Добавить в цитаты Настройки чтения

Страница 20 из 21

С визгом вылетела им навстречу юная фаворитка Афродиты, да и сама она торопливо спускалась по ступеням крыльца.

Все пришло в движение. По острову полетел слух, что в гостях у Афродиты боги Олимпа. Вечером пир, не просто пир, а пир богов, небожителей.

Однако пира не было. Афина с юной жрицей появились у моря и легли загорать на белый песок, a Apec и их хозяйка пропали, не показываясь нигде. Солнце сделало свой круг, но на вечерней трапезе была только рыжеволосая дева-воительница.

Тем временем Сибилла, потягиваясь на огромном ложе в своей опочивальне и опираясь на могучую грудь Микулицы, ворковала:

– Николя, голубчик мой, поедем завтра по острову, я покажу тебе, сколь я тебе храмов понастроила. И в Фамагусте, и в Лимассоле, и даже в горах, куда орлы не залетают. Поехали милый мой. Там такие хоромы около каждого храма отстроены, будет, где отдохнуть.

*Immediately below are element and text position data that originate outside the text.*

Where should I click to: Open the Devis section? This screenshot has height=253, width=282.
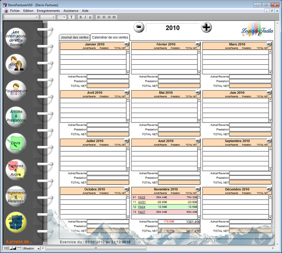[x=16, y=143]
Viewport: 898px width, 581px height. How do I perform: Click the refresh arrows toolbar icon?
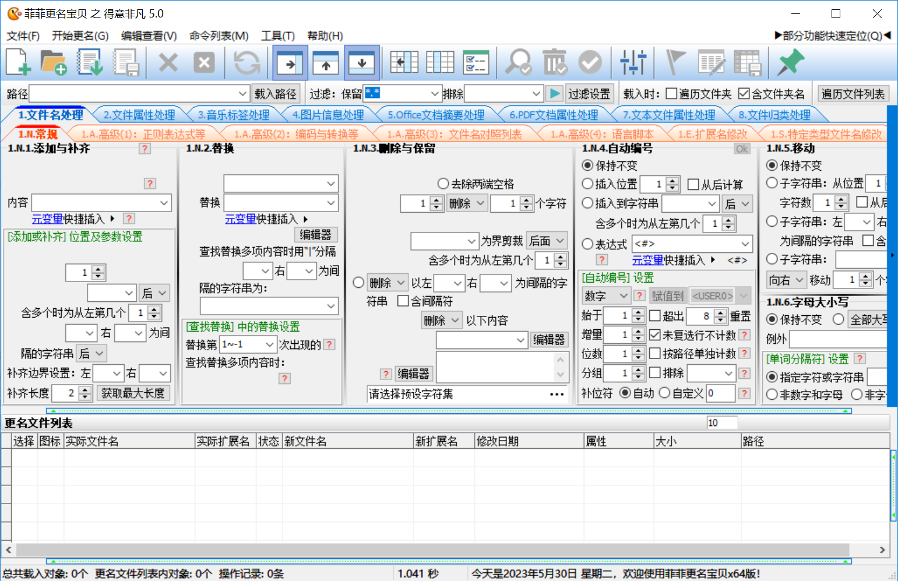tap(246, 62)
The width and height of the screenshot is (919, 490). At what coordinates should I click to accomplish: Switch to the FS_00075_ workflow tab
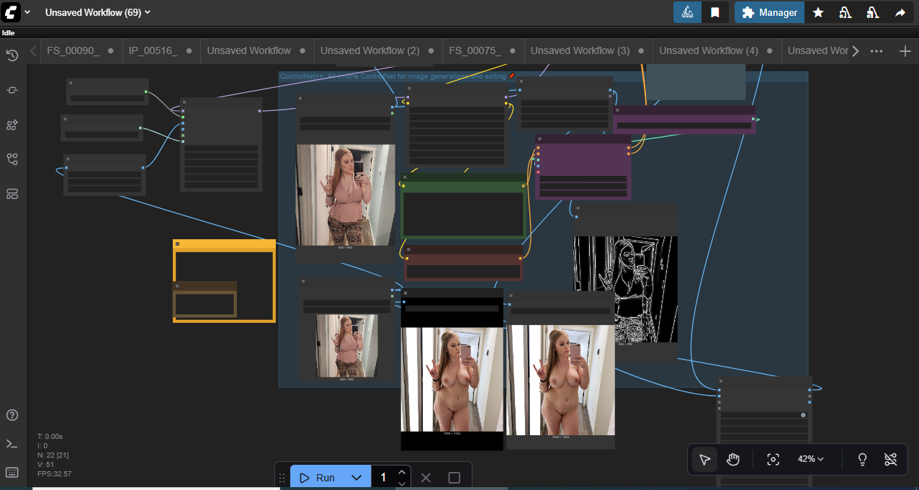(x=475, y=50)
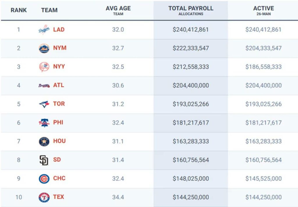
Task: Click the CHC team link
Action: click(59, 178)
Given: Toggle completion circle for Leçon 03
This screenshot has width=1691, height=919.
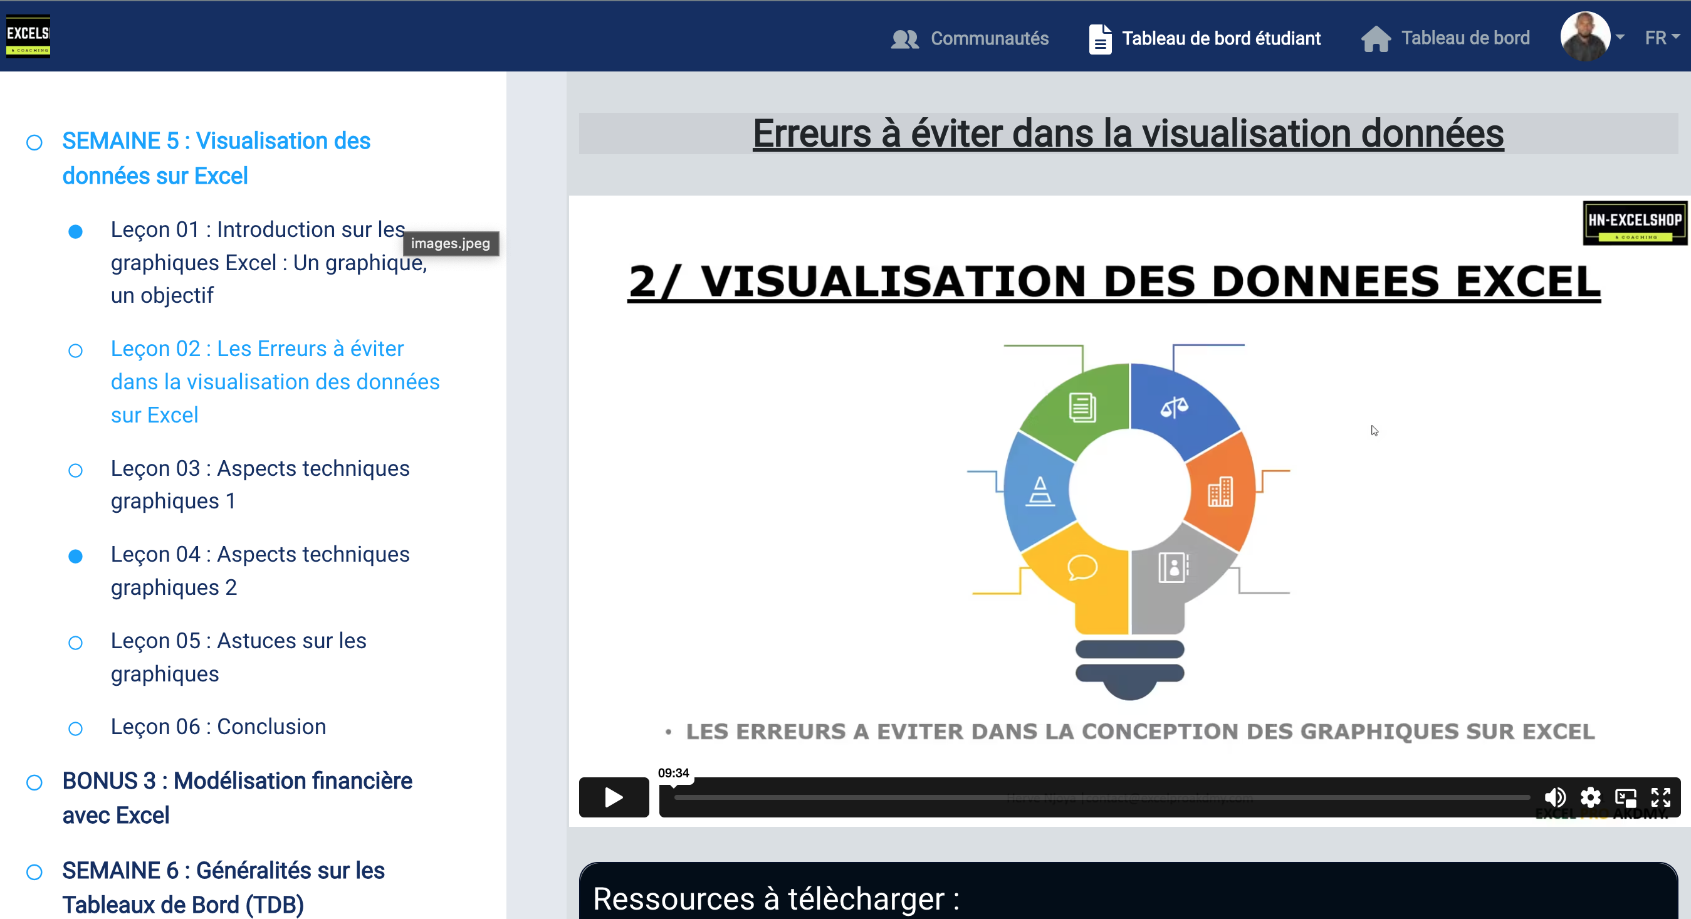Looking at the screenshot, I should pyautogui.click(x=75, y=470).
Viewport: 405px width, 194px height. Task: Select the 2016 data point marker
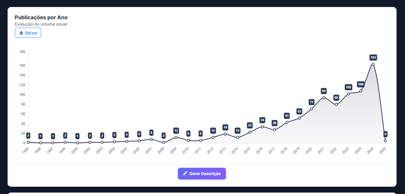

– Ты ж знаешь, златовласка, он погладил ее по голове, и она вся уместилась в его ладонь, – Ты ж знаешь спешить надо. Дел не в проворот.

– А тебе то куда? Пусть Марийка катится со своей Жанкой в Аркон к Артемиде и Велесу, там малявке надо воинскому искусству учиться. А тебе то что? Тебе-то не к спеху. Я ведь все знаю, – Она почесалась как кошка о его ладонь, – На Русь ты успеешь, к Варфоломею еще рано. В Париж тебе не скоро.

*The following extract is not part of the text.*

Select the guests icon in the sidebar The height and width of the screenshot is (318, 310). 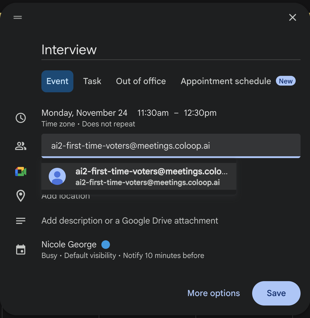click(x=20, y=146)
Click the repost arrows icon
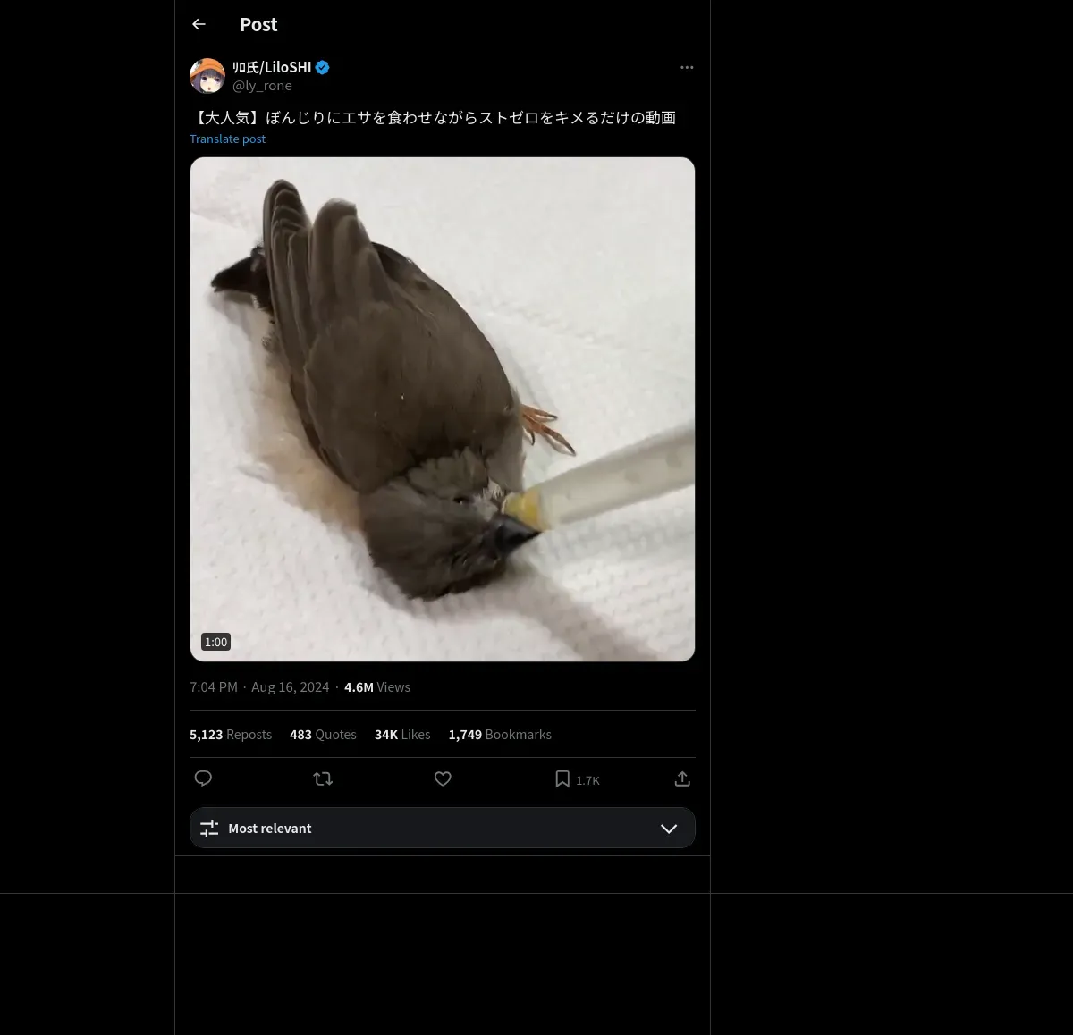The height and width of the screenshot is (1035, 1073). click(x=323, y=778)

– Откуда ты все знаешь? – Забывшись, удивился он.

– Так я ж Кассандра вещая. Забыл, что ли соколик? Я даже знаю, что это наша с тобой последняя любовь. Дальше будем, как брат и сестра. А ты хочешь и сейчас все в клубок свернуть.

– Так я ж не против, но время поджимает.

– Не терзайтесь вы, – Вдруг со свода опочивальни раздался знакомый голос Мари, – Пир сегодня отгуляем, а то все ждут пира богов, и помчимся мы с Жанной, как правильно сказала моя подружка милая, в Аркон. А тебя с ней оставляю.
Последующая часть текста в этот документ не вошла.